Acceptance criteria. - Numeric results showing C is ≥2× faster than A on a megamorphic distribution. - A short writeup (5–10 sentences) explaining: - A is megamorphic: the JIT falls back to itable lookup. - B is closed-CHA: CHA fully devirtualizes, but the call is still invokeinterface. - C is a tableswitch over types: all branches inlined, no virtual call at all. - Bonus: examine the bytecode for C with javap -c. The switch over a sealed type compiles via invokedynamic to a typeSwitch bootstrap. Trace through how it dispatches.

Worked solution — Task 4 (CHA invalidation)¶

The hot-loop method:

static long hotLoop(Encoder e, int n) {
    long sum = 0;
    for (int i = 0; i < n; i++) {
        sum += e.encode("payload-" + i).length();
    }
    return sum;
}

Run:

$ java -XX:+UnlockDiagnosticVMOptions -XX:+PrintCompilation \
       -XX:+TraceDeoptimization Demo

Expected output (trimmed):

   ...
   1234 12 % 4   Demo::hotLoop @ 14 (54 bytes)
warmup: 5.2 ns/op
   1500 12  4   Demo::hotLoop (54 bytes)   made not entrant
[Deoptimization] reason=class_loaded
   compile_id=12  bci=14  method=Demo.hotLoop
   1510 13 % 4   Demo::hotLoop @ 14 (54 bytes)
after class load: 12.8 ns/op

The sealed variant:

public sealed interface Encoder permits JsonEncoder, XmlEncoder { String encode(Object o); }
public final class JsonEncoder implements Encoder { public String encode(Object o) { ... } }
public final class XmlEncoder  implements Encoder { public String encode(Object o) { ... } }

Run the same program. The output:

   1234 12 % 4   Demo::hotLoop @ 14 (54 bytes)
warmup: 5.4 ns/op
[no deopt log]
after class load: 5.5 ns/op

The difference: in the open-interface variant, CHA had devirtualized encoder.encode(...) based on the (now-violated) assumption "only JsonEncoder implements Encoder". When XmlEncoder loaded, the assumption broke; HotSpot invalidated hotLoop and recompiled with a bimorphic call site.

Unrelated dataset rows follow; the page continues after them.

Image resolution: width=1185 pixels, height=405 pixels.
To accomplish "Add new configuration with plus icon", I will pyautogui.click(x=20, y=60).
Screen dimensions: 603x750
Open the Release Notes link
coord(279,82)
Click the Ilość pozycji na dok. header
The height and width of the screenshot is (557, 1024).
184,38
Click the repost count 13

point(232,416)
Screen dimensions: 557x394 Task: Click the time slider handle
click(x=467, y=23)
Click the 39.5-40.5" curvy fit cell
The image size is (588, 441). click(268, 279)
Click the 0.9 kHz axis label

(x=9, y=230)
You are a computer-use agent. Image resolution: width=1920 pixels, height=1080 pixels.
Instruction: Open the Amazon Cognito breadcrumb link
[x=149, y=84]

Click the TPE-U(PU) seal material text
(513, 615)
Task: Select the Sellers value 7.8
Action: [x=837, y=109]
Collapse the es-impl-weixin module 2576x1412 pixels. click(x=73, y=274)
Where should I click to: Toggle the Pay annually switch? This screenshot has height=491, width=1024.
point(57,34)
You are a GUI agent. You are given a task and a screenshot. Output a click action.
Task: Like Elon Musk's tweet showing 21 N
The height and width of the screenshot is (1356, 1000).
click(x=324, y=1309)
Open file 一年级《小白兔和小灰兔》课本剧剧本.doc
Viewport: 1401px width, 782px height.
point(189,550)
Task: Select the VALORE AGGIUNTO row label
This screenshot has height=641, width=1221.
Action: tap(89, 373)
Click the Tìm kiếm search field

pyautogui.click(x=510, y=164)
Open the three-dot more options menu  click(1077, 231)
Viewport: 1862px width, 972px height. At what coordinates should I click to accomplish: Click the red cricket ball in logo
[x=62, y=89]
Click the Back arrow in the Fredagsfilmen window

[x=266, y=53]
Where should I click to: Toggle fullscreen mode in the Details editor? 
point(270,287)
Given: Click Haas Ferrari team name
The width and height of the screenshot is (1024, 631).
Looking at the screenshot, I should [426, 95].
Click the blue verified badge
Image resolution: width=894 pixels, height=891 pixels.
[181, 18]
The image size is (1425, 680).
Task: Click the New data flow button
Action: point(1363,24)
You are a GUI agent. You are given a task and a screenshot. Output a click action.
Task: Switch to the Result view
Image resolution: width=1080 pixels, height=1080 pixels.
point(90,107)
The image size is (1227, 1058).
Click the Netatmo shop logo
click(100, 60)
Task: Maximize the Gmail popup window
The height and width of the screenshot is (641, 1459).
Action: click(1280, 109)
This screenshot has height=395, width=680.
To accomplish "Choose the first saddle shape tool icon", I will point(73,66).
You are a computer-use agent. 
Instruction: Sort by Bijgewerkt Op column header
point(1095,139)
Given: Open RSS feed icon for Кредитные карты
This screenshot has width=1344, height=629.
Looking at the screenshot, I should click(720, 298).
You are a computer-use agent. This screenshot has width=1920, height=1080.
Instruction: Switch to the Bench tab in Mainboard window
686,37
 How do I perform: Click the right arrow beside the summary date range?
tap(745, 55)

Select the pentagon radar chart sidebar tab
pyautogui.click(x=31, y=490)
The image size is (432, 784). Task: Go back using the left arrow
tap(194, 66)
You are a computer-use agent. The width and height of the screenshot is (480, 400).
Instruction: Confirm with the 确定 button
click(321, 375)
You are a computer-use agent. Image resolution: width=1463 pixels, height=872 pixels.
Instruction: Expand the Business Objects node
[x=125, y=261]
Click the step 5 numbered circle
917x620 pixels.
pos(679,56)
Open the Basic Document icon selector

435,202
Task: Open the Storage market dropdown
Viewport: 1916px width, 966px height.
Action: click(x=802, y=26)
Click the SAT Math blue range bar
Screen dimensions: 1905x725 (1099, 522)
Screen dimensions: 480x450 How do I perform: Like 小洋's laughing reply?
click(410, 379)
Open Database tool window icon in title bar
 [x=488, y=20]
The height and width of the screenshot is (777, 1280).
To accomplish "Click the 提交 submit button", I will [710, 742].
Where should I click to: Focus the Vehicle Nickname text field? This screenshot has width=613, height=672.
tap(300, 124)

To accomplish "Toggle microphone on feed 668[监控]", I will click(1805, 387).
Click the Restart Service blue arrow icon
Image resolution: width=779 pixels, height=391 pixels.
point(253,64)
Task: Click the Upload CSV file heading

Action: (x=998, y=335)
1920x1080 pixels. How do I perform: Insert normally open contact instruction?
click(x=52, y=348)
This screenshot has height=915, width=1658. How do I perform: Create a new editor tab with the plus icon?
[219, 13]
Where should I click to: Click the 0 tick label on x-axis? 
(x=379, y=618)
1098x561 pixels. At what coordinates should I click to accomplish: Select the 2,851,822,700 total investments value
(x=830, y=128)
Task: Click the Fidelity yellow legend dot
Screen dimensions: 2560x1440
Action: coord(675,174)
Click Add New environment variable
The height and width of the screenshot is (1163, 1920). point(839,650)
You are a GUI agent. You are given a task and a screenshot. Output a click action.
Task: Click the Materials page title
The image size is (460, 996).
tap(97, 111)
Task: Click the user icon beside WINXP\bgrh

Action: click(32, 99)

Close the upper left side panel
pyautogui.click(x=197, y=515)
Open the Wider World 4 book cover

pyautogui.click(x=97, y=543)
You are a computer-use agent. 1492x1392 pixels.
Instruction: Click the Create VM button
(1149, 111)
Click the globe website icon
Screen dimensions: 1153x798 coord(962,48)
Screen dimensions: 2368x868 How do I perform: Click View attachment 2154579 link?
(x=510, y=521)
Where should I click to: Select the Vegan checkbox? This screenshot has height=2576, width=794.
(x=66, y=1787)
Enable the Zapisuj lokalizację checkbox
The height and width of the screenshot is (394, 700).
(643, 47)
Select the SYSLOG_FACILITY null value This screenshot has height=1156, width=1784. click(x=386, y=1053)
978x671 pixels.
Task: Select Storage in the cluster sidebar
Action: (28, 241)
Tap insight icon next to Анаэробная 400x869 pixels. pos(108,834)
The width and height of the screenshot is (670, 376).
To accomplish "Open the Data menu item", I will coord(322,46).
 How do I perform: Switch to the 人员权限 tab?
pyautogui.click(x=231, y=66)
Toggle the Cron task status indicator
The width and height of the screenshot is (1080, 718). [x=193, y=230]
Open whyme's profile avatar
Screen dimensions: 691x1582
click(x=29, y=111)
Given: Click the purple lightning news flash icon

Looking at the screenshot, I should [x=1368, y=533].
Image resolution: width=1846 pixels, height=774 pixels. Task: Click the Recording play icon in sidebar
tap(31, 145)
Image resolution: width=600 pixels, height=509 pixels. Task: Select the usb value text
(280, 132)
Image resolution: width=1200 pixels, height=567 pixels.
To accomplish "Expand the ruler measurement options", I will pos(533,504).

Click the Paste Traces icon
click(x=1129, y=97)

In the sealed variant, CHA from the start saw two implementers. The compiled hotLoop is bimorphic from compile time — no deopt is needed when XmlEncoder actually loads (it was already accounted for).

The lesson: sealed converts CHA's speculative invariant into a permanent one. The JIT loses no expressiveness — both variants are equally polymorphic — but the deopt risk is eliminated.

Validation¶

Task	How to verify the fix
1	`javap -c` output matches your predictions; all seven opcodes are correctly identified
2	JMH numeric results; megamorphic ≥3× monomorphic
3	`-XX:+PrintInlining` shows projector inlined per caller after refactor
4	Deopt log shows `made not entrant` on open variant, no deopt on sealed
5	Pattern-switch variant is 20–40% faster than open-polymorphism baseline
6	You can explain each `(inline (hot))` or `(virtual call)` annotation in the output
7	`final` doesn't change bytecode but eliminates deopt risk under future subclassing
8	Sealed + pattern switch ≥2× faster than open polymorphism on megamorphic load

Memorize this: dispatch is not abstract. Compile the class, run javap, run JMH, read -XX:+PrintInlining. Every claim about dispatch speed in this section becomes obvious after one measurement. Most surprises in production come from making assumptions about what the JIT does without ever looking. The tools above are the cure.